Data: Begin

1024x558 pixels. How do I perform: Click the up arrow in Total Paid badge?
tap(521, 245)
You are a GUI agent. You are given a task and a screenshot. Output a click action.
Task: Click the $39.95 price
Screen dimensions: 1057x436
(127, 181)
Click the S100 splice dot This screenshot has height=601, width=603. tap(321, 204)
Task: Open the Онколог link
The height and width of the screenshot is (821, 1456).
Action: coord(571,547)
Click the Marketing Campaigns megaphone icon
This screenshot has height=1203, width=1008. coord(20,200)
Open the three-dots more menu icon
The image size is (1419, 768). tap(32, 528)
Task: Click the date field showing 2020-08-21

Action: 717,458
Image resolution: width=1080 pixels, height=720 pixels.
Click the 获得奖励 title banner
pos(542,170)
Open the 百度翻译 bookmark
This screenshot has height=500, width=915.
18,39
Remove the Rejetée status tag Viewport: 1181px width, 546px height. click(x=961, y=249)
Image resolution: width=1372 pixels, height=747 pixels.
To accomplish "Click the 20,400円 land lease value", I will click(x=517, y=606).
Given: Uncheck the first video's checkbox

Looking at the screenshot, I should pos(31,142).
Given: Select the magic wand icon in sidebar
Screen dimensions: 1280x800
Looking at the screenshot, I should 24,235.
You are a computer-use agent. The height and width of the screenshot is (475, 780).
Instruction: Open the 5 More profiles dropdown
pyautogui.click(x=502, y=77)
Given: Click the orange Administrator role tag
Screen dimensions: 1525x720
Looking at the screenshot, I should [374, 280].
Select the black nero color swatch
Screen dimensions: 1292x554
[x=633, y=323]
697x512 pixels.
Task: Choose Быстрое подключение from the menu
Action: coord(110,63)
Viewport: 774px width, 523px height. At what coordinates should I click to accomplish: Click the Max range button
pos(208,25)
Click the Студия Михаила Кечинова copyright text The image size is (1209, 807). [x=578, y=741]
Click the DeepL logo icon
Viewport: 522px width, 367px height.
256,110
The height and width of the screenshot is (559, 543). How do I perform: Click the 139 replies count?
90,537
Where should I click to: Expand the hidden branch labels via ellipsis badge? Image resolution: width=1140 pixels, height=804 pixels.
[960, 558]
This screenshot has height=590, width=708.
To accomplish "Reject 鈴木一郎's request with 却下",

Data: End

◆ Required action: Every record above needs to be returned in full, exactly.

◆ Response to the exercise:
1024x558 pixels. How do I perform: Click the up arrow in Total Paid badge?
tap(521, 245)
You are a GUI agent. You are given a task and a screenshot. Output a click action.
Task: Click the $39.95 price
Screen dimensions: 1057x436
(127, 181)
Click the S100 splice dot This screenshot has height=601, width=603. tap(321, 204)
Task: Open the Онколог link
The height and width of the screenshot is (821, 1456).
Action: coord(571,547)
Click the Marketing Campaigns megaphone icon
This screenshot has height=1203, width=1008. coord(20,200)
Open the three-dots more menu icon
The image size is (1419, 768). tap(32, 528)
Task: Click the date field showing 2020-08-21

Action: 717,458
Image resolution: width=1080 pixels, height=720 pixels.
Click the 获得奖励 title banner
pos(542,170)
Open the 百度翻译 bookmark
This screenshot has height=500, width=915.
18,39
Remove the Rejetée status tag Viewport: 1181px width, 546px height. click(x=961, y=249)
Image resolution: width=1372 pixels, height=747 pixels.
To accomplish "Click the 20,400円 land lease value", I will click(x=517, y=606).
Given: Uncheck the first video's checkbox

Looking at the screenshot, I should pos(31,142).
Given: Select the magic wand icon in sidebar
Screen dimensions: 1280x800
Looking at the screenshot, I should 24,235.
You are a computer-use agent. The height and width of the screenshot is (475, 780).
Instruction: Open the 5 More profiles dropdown
pyautogui.click(x=502, y=77)
Given: Click the orange Administrator role tag
Screen dimensions: 1525x720
Looking at the screenshot, I should [374, 280].
Select the black nero color swatch
Screen dimensions: 1292x554
[x=633, y=323]
697x512 pixels.
Task: Choose Быстрое подключение from the menu
Action: coord(110,63)
Viewport: 774px width, 523px height. At what coordinates should I click to accomplish: Click the Max range button
pos(208,25)
Click the Студия Михаила Кечинова copyright text The image size is (1209, 807). [x=578, y=741]
Click the DeepL logo icon
Viewport: 522px width, 367px height.
256,110
The height and width of the screenshot is (559, 543). How do I perform: Click the 139 replies count?
90,537
Where should I click to: Expand the hidden branch labels via ellipsis badge? Image resolution: width=1140 pixels, height=804 pixels.
[960, 558]
This screenshot has height=590, width=708.
To accomplish "Reject 鈴木一郎's request with 却下",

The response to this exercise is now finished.